Exercise prompt - Each record must appear in your answer exactly as it does below.

===== Information =====

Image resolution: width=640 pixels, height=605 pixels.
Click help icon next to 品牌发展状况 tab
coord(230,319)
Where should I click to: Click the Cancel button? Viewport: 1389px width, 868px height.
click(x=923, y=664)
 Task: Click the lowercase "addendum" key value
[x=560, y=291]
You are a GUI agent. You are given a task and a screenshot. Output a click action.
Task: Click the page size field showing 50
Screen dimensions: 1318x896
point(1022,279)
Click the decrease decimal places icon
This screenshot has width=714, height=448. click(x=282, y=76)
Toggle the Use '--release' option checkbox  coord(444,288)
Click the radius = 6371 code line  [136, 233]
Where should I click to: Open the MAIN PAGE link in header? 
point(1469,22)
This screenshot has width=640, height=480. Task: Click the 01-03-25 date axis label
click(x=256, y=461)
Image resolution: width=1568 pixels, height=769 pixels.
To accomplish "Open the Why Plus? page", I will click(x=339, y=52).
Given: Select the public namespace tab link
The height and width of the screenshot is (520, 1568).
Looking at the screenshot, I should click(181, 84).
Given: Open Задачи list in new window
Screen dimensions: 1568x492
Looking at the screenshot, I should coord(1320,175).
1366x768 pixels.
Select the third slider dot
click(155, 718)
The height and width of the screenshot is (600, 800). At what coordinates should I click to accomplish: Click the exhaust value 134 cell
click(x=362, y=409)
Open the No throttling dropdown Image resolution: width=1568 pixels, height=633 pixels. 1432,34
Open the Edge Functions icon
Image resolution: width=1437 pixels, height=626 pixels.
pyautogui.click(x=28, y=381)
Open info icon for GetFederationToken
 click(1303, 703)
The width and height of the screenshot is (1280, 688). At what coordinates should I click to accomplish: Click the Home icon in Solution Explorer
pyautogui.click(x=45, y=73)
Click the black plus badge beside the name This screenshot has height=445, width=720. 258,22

=====

Written response -
Image resolution: width=640 pixels, height=605 pixels.
Click help icon next to 品牌发展状况 tab
coord(230,319)
Where should I click to: Click the Cancel button? Viewport: 1389px width, 868px height.
click(x=923, y=664)
 Task: Click the lowercase "addendum" key value
[x=560, y=291]
You are a GUI agent. You are given a task and a screenshot. Output a click action.
Task: Click the page size field showing 50
Screen dimensions: 1318x896
point(1022,279)
Click the decrease decimal places icon
This screenshot has width=714, height=448. click(x=282, y=76)
Toggle the Use '--release' option checkbox  coord(444,288)
Click the radius = 6371 code line  [136, 233]
Where should I click to: Open the MAIN PAGE link in header? 
point(1469,22)
This screenshot has width=640, height=480. Task: Click the 01-03-25 date axis label
click(x=256, y=461)
Image resolution: width=1568 pixels, height=769 pixels.
To accomplish "Open the Why Plus? page", I will click(x=339, y=52).
Given: Select the public namespace tab link
The height and width of the screenshot is (520, 1568).
Looking at the screenshot, I should click(181, 84).
Given: Open Задачи list in new window
Screen dimensions: 1568x492
Looking at the screenshot, I should coord(1320,175).
1366x768 pixels.
Select the third slider dot
click(155, 718)
The height and width of the screenshot is (600, 800). At what coordinates should I click to accomplish: Click the exhaust value 134 cell
click(x=362, y=409)
Open the No throttling dropdown Image resolution: width=1568 pixels, height=633 pixels. 1432,34
Open the Edge Functions icon
Image resolution: width=1437 pixels, height=626 pixels.
pyautogui.click(x=28, y=381)
Open info icon for GetFederationToken
 click(1303, 703)
The width and height of the screenshot is (1280, 688). At what coordinates should I click to accomplish: Click the Home icon in Solution Explorer
pyautogui.click(x=45, y=73)
Click the black plus badge beside the name This screenshot has height=445, width=720. 258,22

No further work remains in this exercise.